▶ WHAT YOU SHOULD DO: For the entries below, state how many lines include the string "yellow", and write nothing besides that number.

---------- SOURCE DATA ----------

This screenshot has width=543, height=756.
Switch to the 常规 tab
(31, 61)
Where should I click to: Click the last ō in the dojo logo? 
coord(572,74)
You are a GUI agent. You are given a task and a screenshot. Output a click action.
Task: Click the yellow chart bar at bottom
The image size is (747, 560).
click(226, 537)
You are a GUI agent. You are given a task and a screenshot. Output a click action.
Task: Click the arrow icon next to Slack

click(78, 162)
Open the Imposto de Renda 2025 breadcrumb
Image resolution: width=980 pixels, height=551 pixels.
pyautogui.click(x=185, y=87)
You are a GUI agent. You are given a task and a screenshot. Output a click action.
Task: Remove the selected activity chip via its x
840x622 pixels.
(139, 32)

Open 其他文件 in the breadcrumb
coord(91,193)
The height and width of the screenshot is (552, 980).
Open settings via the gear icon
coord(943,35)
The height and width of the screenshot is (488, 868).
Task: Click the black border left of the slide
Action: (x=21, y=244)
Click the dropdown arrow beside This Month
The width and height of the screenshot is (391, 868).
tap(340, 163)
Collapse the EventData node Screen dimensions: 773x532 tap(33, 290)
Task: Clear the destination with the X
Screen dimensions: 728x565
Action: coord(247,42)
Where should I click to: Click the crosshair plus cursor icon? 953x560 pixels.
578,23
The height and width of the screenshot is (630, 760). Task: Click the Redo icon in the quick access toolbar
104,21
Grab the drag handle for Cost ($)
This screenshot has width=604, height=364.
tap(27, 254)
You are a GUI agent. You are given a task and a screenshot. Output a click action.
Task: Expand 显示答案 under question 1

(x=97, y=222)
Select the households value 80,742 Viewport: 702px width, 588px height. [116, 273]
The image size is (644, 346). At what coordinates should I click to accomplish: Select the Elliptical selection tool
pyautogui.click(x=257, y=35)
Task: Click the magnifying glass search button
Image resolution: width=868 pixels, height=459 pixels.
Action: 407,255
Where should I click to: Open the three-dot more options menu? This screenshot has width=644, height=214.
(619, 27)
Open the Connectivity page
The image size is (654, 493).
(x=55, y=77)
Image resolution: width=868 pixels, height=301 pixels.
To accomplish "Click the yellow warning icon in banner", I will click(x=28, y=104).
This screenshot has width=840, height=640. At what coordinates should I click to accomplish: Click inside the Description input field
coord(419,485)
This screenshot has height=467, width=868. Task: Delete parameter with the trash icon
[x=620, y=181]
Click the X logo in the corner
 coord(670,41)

----------

▶ EXERCISE OUTPUT: 2